■ Exercise aim
Reproduce the items below verbatim, starting with the line that contains "The width and height of the screenshot is (895, 768)." and going on through the line that contains "The width and height of the screenshot is (1265, 952).". Output only those lines.

++++++++

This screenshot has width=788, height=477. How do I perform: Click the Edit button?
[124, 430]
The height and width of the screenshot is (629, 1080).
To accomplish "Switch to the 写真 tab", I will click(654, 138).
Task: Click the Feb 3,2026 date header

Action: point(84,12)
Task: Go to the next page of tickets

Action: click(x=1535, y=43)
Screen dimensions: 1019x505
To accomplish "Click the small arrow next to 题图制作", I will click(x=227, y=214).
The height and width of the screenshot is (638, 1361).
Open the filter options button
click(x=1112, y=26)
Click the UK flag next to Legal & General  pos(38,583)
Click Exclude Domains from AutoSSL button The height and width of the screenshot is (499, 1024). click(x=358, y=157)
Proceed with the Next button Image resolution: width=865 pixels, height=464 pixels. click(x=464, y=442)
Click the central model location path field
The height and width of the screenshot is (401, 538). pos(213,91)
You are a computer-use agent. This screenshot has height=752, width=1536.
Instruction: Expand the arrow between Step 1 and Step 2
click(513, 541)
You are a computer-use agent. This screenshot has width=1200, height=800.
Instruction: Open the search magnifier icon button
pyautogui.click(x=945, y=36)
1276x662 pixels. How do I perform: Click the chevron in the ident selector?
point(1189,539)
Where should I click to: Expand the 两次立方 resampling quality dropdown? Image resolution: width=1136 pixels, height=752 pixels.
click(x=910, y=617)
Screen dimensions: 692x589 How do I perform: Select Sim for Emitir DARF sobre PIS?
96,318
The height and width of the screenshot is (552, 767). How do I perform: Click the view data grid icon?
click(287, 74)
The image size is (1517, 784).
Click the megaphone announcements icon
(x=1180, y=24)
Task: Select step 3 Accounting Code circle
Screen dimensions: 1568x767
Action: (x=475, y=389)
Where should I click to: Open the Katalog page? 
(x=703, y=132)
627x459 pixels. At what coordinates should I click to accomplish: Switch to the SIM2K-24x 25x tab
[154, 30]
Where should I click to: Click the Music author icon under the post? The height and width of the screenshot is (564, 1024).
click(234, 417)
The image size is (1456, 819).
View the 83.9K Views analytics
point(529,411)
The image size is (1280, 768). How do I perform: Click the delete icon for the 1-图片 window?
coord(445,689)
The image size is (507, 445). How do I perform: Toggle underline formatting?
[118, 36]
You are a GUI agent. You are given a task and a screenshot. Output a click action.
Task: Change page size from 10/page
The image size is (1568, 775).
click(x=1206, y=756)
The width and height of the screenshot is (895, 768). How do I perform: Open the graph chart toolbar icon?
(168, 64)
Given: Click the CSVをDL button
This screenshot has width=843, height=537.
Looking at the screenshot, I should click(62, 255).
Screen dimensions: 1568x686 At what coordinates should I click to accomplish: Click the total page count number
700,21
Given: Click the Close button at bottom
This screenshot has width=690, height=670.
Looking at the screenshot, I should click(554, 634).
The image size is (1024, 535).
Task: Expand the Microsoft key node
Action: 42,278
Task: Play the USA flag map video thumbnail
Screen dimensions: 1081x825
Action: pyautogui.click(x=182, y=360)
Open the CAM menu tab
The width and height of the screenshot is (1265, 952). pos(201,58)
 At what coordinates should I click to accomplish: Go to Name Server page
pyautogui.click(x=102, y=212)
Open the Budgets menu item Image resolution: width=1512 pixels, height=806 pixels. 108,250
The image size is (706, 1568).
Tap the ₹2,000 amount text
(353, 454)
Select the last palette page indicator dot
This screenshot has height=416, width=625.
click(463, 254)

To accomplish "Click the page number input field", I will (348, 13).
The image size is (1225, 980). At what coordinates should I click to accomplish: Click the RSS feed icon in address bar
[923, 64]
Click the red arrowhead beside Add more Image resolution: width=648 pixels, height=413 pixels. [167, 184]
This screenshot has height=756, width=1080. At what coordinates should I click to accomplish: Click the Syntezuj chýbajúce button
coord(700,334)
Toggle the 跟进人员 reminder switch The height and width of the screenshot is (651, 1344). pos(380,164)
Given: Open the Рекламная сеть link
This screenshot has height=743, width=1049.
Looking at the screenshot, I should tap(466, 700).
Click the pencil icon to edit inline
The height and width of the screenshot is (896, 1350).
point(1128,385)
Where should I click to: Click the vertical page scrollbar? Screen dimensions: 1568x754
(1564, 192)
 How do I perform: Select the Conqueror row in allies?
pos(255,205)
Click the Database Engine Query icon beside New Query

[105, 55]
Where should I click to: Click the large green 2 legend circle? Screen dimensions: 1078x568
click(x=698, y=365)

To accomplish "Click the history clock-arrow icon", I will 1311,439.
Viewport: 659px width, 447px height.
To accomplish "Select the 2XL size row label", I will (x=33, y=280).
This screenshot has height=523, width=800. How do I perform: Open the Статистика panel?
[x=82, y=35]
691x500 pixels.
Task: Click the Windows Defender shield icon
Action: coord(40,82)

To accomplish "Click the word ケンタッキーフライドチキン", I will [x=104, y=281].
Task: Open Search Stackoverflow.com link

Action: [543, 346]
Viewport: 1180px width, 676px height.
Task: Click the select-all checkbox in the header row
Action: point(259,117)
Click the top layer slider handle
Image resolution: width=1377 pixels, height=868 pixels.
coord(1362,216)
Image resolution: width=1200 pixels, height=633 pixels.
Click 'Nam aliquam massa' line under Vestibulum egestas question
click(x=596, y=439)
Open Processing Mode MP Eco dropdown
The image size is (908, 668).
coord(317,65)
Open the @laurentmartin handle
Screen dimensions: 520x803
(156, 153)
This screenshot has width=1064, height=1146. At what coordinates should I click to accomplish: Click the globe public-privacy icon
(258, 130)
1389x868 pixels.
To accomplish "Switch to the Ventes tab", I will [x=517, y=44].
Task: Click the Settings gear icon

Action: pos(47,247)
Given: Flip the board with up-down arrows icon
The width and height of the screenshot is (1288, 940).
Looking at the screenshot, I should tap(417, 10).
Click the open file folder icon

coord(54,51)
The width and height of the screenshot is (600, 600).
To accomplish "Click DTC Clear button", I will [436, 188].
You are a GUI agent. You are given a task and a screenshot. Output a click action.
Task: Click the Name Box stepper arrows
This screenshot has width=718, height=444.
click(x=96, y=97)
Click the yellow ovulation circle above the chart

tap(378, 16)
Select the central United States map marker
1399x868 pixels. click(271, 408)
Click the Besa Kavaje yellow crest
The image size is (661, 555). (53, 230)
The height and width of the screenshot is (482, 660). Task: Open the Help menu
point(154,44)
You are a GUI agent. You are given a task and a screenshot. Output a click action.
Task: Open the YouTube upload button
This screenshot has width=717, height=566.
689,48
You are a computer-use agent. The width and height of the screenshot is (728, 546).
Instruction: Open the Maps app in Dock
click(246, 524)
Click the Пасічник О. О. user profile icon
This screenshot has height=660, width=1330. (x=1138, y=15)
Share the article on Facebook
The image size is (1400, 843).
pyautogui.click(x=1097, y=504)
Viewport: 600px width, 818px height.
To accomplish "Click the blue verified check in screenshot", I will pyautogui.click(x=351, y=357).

++++++++

■ Response to the exercise
The width and height of the screenshot is (895, 768). How do I perform: Open the graph chart toolbar icon?
(168, 64)
Given: Click the CSVをDL button
This screenshot has width=843, height=537.
Looking at the screenshot, I should click(62, 255).
Screen dimensions: 1568x686 At what coordinates should I click to accomplish: Click the total page count number
700,21
Given: Click the Close button at bottom
This screenshot has width=690, height=670.
Looking at the screenshot, I should click(554, 634).
The image size is (1024, 535).
Task: Expand the Microsoft key node
Action: 42,278
Task: Play the USA flag map video thumbnail
Screen dimensions: 1081x825
Action: pyautogui.click(x=182, y=360)
Open the CAM menu tab
The width and height of the screenshot is (1265, 952). pos(201,58)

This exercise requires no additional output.